Subsequent encounters have not reached a similar level of competitive balance. At the finals of Euro 2000 the worst Germany side in living memory, managed by Erich Ribbeck, lost 1-0 to Kevin Keegan's England, for whom Shearer scored while the respective fans laid waste to the centre of Charleroi. Neither side managed to get through to the knockout stages. That autumn Germany got their own back on a drizzly day at Wembley when Didi Hamann's long-range free-kick caught David Seaman by surprise and England said goodbye both to the Twin Towers and to Kevin Keegan.

Almost a year later Sven-Goran Eriksson's tenure as Keegan's successor reached what was to remain a pinnacle of euphoria when England went to Munich for a World Cup qualifier and won 5-1. It was as thrilling to witness as it clearly was to play in but the opportunism of Eriksson's forwards, notably that of Michael Owen, was certainly encouraged by a curiously uncharacteristic performance from Rudi Völler's defenders.

Since then there have been just two friendly encounters, finishing 2-1 to Germany at the new Wembley in August 2008 and 2-1 to England in Berlin's Olympic stadium last November. Tit for tat is the way things have gone in recent years, the winners of the past six matches — since Euro 96 — going Germany, England, Germany, England, Germany, England: an ominous sequence for Capello and his side, although the Italian is unlikely to believe in anything other than his own power to influence events.

Of all the football matches between England and Germany, however, the one with the greatest impact on Sunday's events may have taken place in Malmo on 29 June last year, when Germany beat England 4-0 in the final of the European Under-21 Championship with a side that included four players likely to start in Bloemfontein: Ozil, the playmaker, Sami Khedira, the defensive midfielder, Jérôme Boateng, the defender, and Manuel Neuer, the goalkeeper. Deprived at the last minute of Michael Ballack's vast experience and authority, but with Lahm doing an excellent job as stand-in captain, this is a Germany with a look of freshness about it. And if it comes to a shoot-out, they may be glad that Andreas Köpke, the man who dived to his right to save Southgate's kick 14 years ago, is now their goalkeeping coach.

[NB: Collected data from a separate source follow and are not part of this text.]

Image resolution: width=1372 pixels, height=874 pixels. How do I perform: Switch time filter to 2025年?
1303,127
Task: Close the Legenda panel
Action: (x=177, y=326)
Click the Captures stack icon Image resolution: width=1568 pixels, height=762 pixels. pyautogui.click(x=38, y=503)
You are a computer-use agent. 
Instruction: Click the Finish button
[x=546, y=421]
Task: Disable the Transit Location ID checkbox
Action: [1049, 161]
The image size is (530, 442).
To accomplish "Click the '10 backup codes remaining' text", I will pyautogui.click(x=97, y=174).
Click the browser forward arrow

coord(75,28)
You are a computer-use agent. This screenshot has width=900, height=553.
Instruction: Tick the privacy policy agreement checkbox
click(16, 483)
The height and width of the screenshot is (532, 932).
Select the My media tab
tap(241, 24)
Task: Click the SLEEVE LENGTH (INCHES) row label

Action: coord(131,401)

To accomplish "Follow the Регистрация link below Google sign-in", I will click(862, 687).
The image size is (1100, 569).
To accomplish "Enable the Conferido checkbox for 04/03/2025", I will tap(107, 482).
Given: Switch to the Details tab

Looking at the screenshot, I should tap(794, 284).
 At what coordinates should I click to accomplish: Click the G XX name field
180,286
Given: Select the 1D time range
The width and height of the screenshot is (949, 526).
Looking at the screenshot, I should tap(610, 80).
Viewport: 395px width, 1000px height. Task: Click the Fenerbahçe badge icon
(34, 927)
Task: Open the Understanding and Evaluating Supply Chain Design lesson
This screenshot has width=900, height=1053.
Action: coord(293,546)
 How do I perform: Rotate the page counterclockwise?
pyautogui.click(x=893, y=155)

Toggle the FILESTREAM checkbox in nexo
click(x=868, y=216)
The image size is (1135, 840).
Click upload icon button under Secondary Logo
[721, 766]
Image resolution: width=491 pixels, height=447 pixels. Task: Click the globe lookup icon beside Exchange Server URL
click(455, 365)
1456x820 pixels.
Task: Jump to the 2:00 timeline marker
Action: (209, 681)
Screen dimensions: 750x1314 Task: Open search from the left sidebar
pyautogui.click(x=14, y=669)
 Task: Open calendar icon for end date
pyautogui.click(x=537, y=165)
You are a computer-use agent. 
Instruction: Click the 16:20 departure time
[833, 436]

The shadows of Richard Hofmann, known to his fans as King Richard, the scorer of all three German goals in that inaugural 1930 friendly (and the first non-Scot to score a hat-trick against England), and of Arsenal's David Jack, the first £10,000 footballer, who saved England's face with the late equaliser that day, stand behind Sunday's meeting. Beside them a parade of figures lines up, from Bobby Moore to Steven Gerrard, from Beckenbauer to Lahm: the Charltons, Hursts, Keegans, Shiltons, Linekers and Shearers, the Seelers, Hallers, Overaths, Bonhoffs, Sammers and Klinsmanns, who all knew what the players of the current squads are experiencing this weekend. History is indeed an intrinsic and unavoidable part of this match. Just not that kind of history.